◆ Stored data entries:
=-=-=-=-=

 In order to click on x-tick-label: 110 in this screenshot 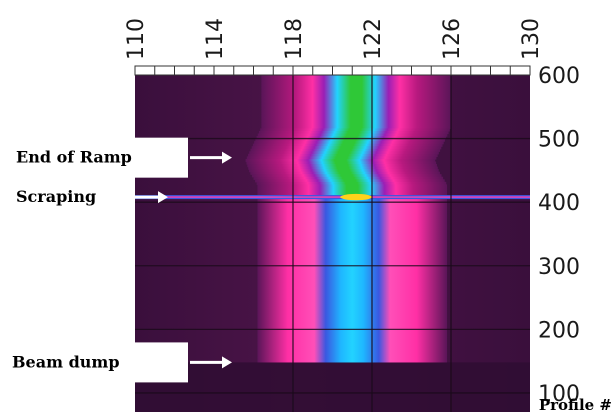, I will do `click(136, 39)`.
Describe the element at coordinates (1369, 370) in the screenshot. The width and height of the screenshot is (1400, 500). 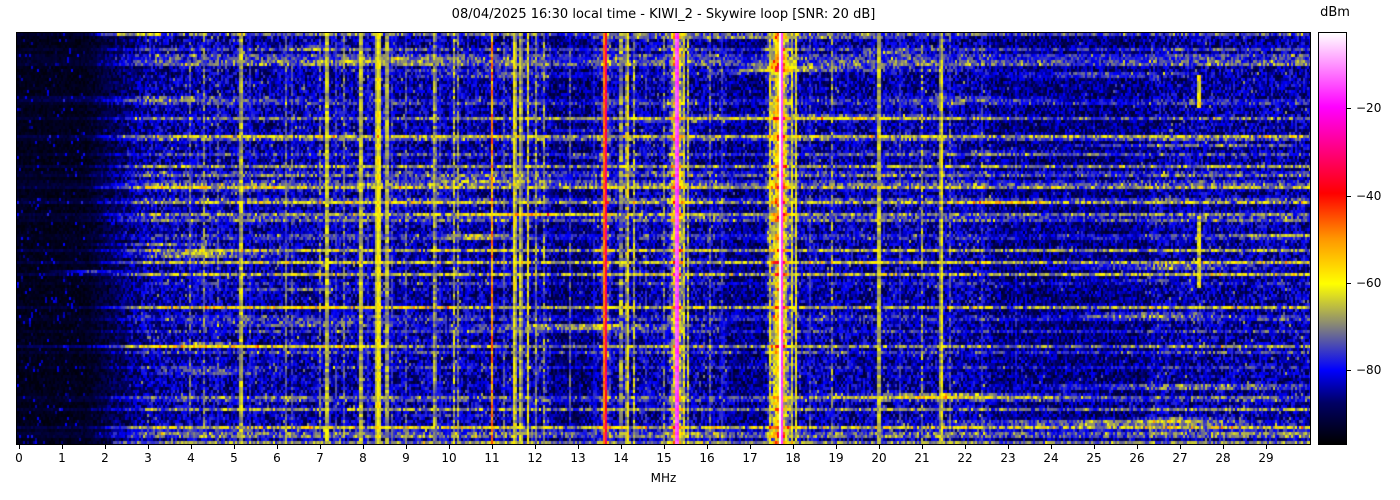
I see `colorbar-tick-label: −80` at that location.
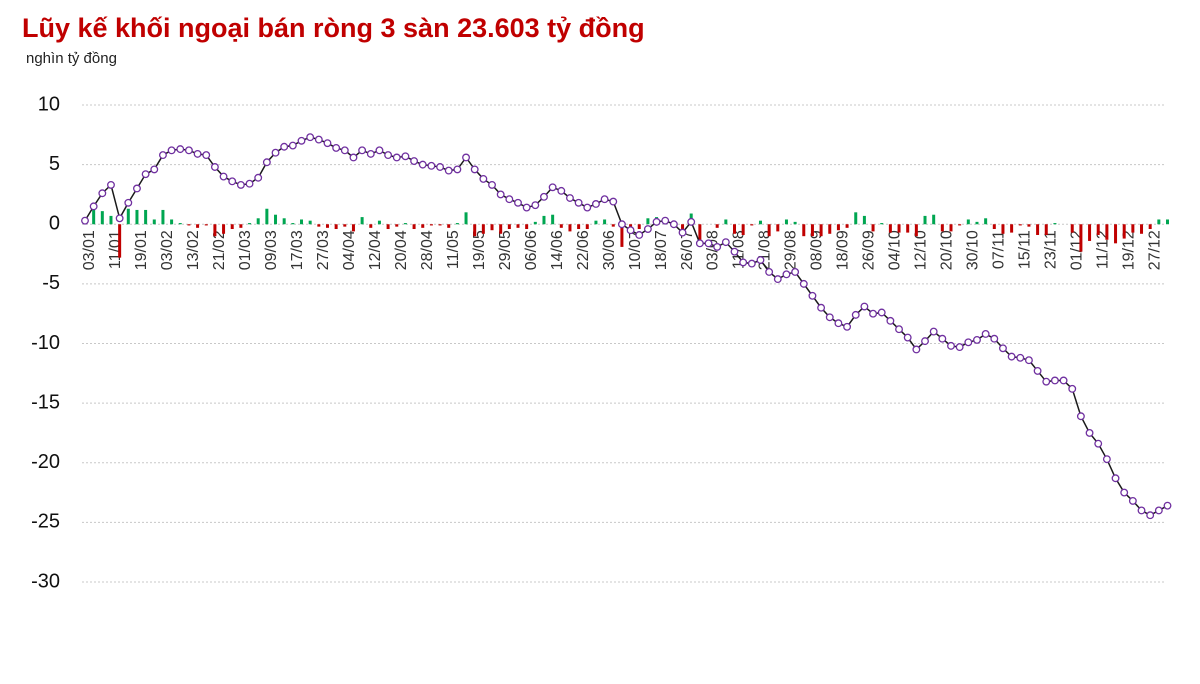 Image resolution: width=1200 pixels, height=684 pixels. Describe the element at coordinates (948, 250) in the screenshot. I see `x-tick-label: 20/10` at that location.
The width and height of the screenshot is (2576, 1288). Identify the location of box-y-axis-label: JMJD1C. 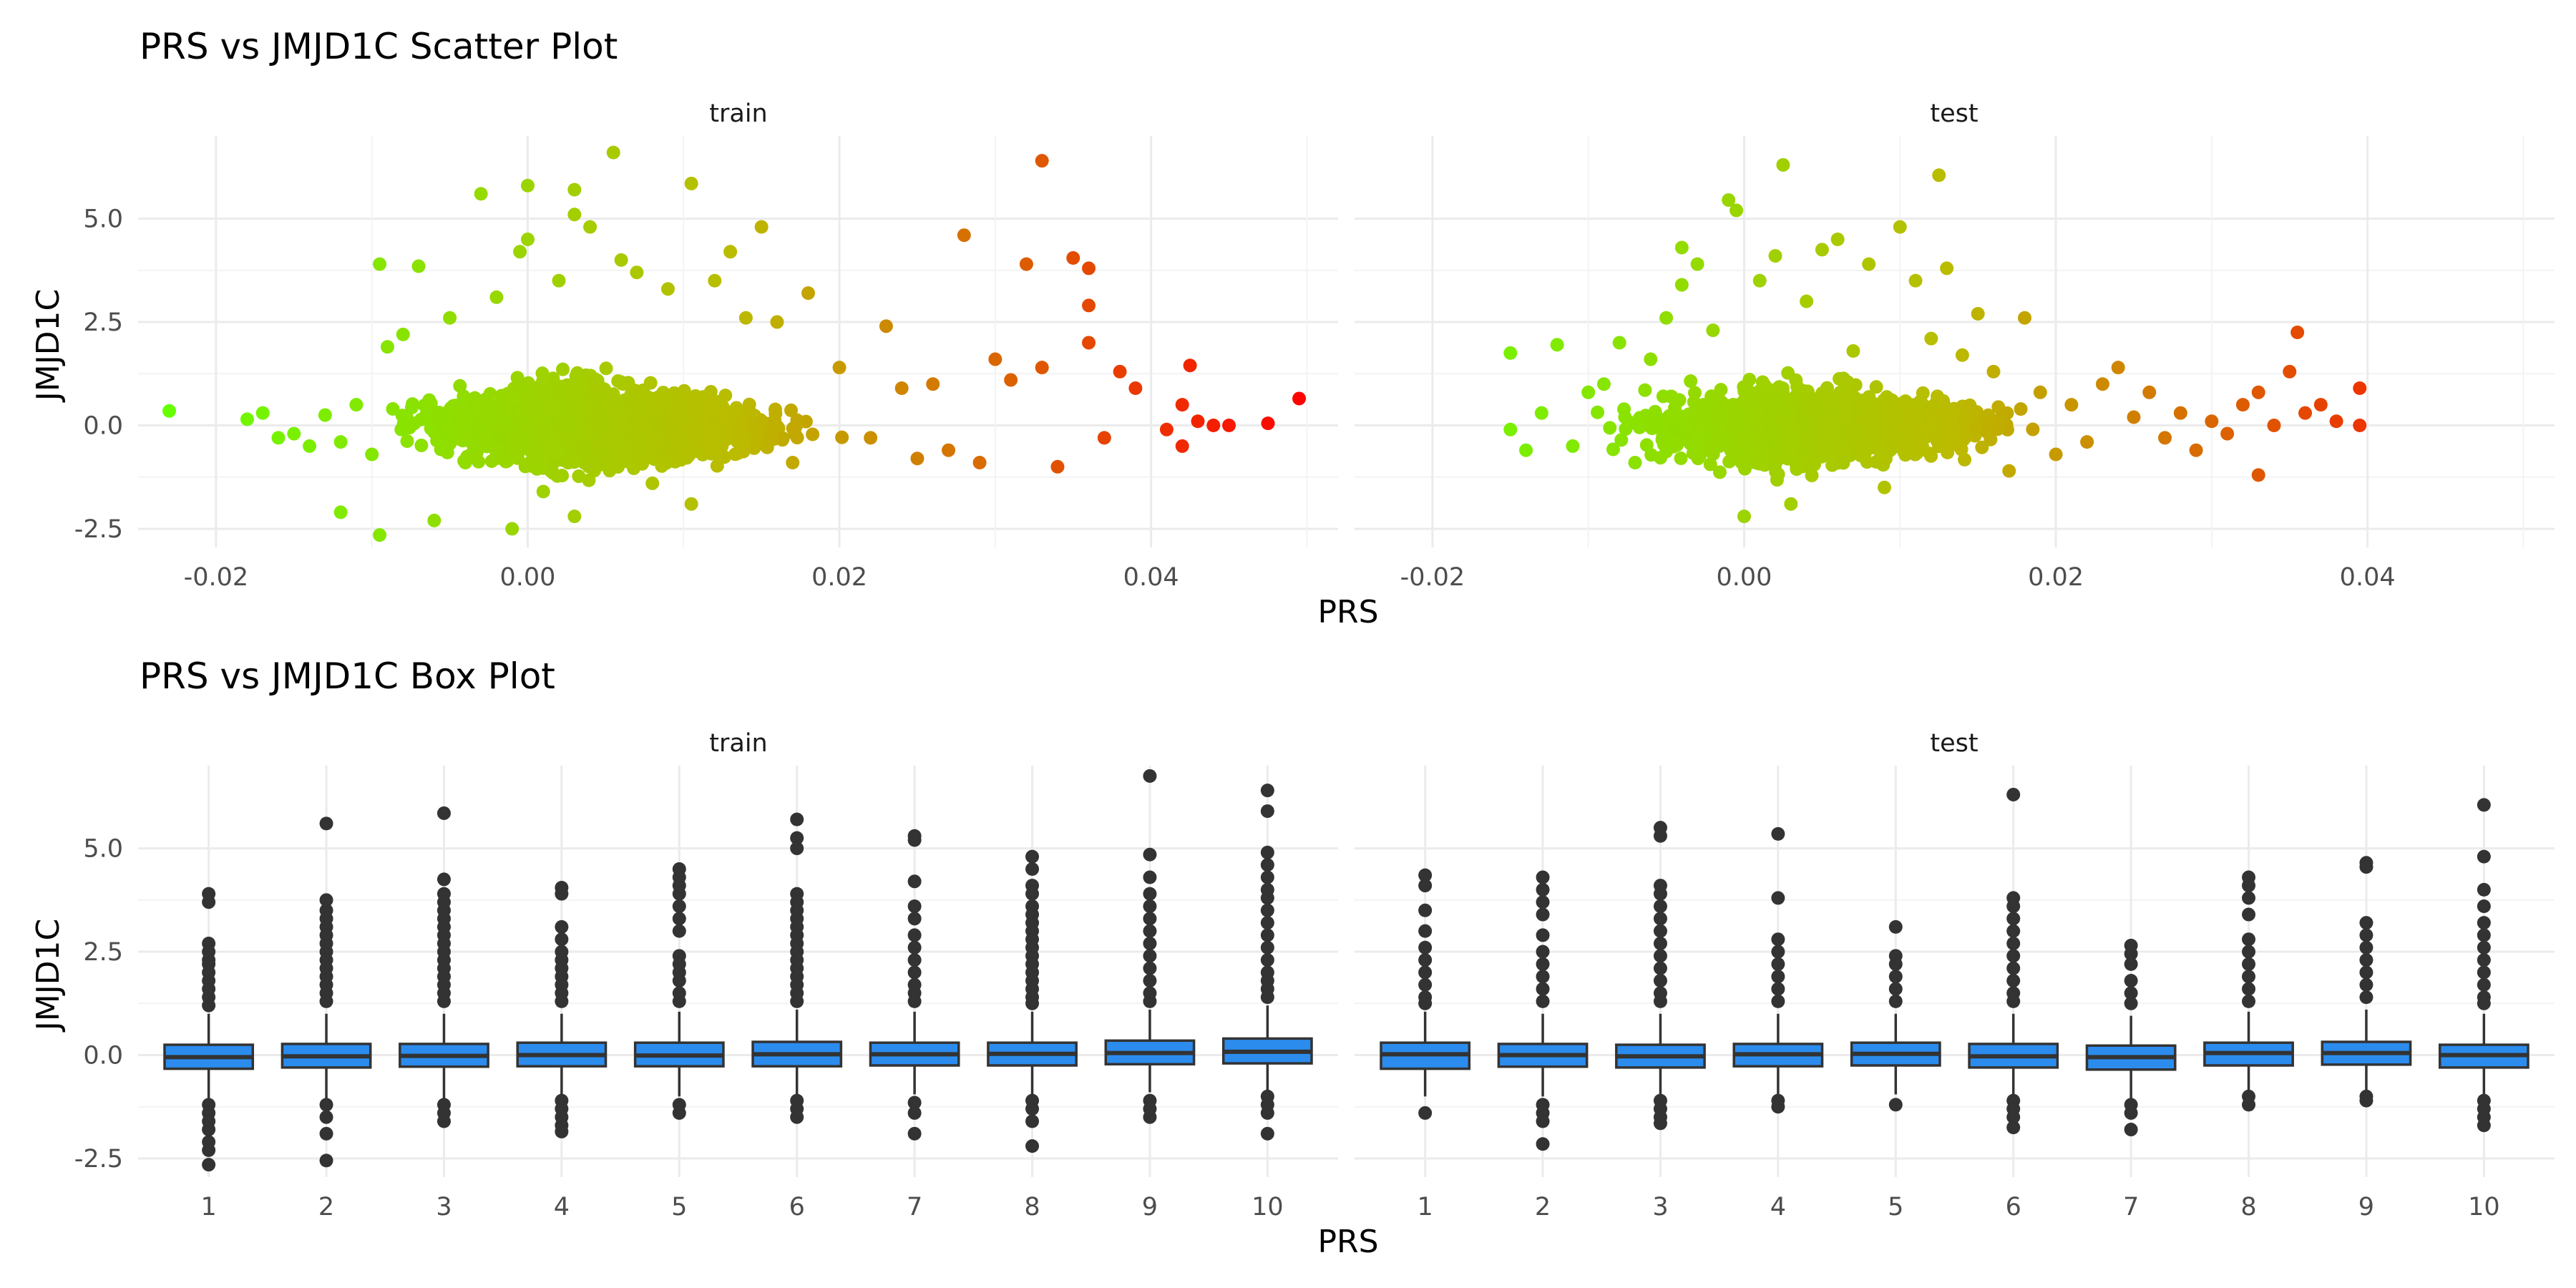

=-=-=-=-=

Please repeat the stretch of the listing from the line containing "Describe the element at coordinates (1369, 370)" through its end, with the pictures left out.

◆ TASK SOLUTION:
Describe the element at coordinates (1369, 370) in the screenshot. The width and height of the screenshot is (1400, 500). 
I see `colorbar-tick-label: −80` at that location.
 Image resolution: width=1200 pixels, height=684 pixels. Describe the element at coordinates (948, 250) in the screenshot. I see `x-tick-label: 20/10` at that location.
The width and height of the screenshot is (2576, 1288). Identify the location of box-y-axis-label: JMJD1C. 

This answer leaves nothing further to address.